BERLIN. Hochwirksame Solartechnik, mitwachsende Implantate, intelligente Mini-Sensoren und die digitale Tonübertragung konkurrieren in diesem Jahr um den Deutschen Zukunftspreis, den Bundespräsident Horst Köhler am 3. Dezember in Berlin verleihen wird. Die Forscherteams von Schott Solar CSP, der Medizinischen Hochschule Hannover, des Automobilzulieferers Bosch und des Tontechnikherstellers Sennheiser sind gestern in Berlin für die mit 250 000 Euro dotierte Auszeichnung nominiert worden.

Nikolaus Benz und Thomas Kuckelkorn, Entwickler bei einer Solar-Tochter der Mainzer Schott AG haben einen Energiesammler für Solarkraftwerke entworfen, der hilft, Sonnenenergie effizienter in Strom zu verwandeln. Dieser besteht aus einem Vakuumrohr, in dem Thermoöl zirkuliert. Durch diesen sogenannten Receiver, der unter anderem mit einem speziellen Wärmeabsorber und einer speziellen, auf nanotechnologischen Verfahren basierenden Antireflexbeschichtung ausgerüstet ist, wird die gebündelte Sonnenwärme verlustarm zu einem Dampfkessel transportiert. Durch die Hitze wird Dampf erzeugt, eine Turbine angetrieben und Strom produziert. Mittelfristig sei auf diese Weise eine konkurrenzfähige Stromproduktion möglich, so Benz.
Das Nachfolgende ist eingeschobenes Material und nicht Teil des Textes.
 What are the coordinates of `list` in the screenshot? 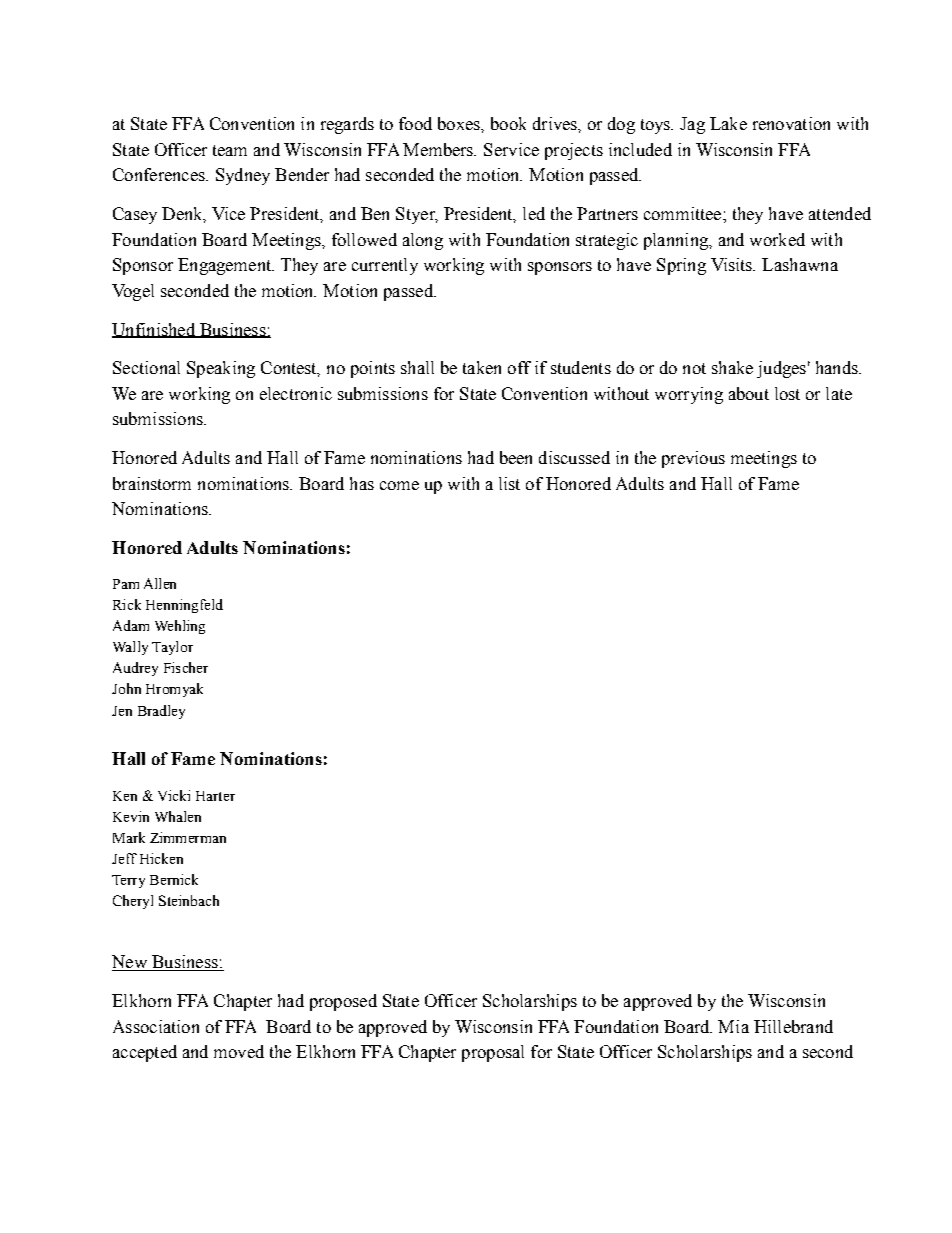 It's located at (509, 483).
Axel Haverich, Serghei Cebotari und Michael Harder von der Medizinischen Hochschule haben die Jury mit ihren mitwachsenden Herzklappen zur Implantation im Kindesalter überzeugt. Seit 1996 arbeitet das Forscherteam an der Entwicklung von langlebigen Herzklappen-Implantaten. Nun haben sie ein Verfahren gefunden, mit dem Spenderklappen durch eine besondere „Zellwäsche“ komplett von den Zellen des Spenders befreit werden können. Nur die stabile Matrix aus Kollagen wird dem Empfänger eingepflanzt und dort von dessen eigenen Zellen umwachsen. „Dadurch gibt es beim Empfänger keinerlei Abstoßungsreaktion“, erläuterte Haverich.

Ein weiterer Vorteil: Dadurch dass die implantierte Klappe mitwächst, muss bei herzkranken Kindern nicht wie bislang alle zwei bis drei Jahre ein neues Implantat eingesetzt werden. Das Produktsverfahren, das auch bei anderen Gewebeimplantaten – etwa Venen – genutzt werden kann, wird derzeit von einem Start-up der Hochschule, der Firma Corlife, zur Marktreife gebracht.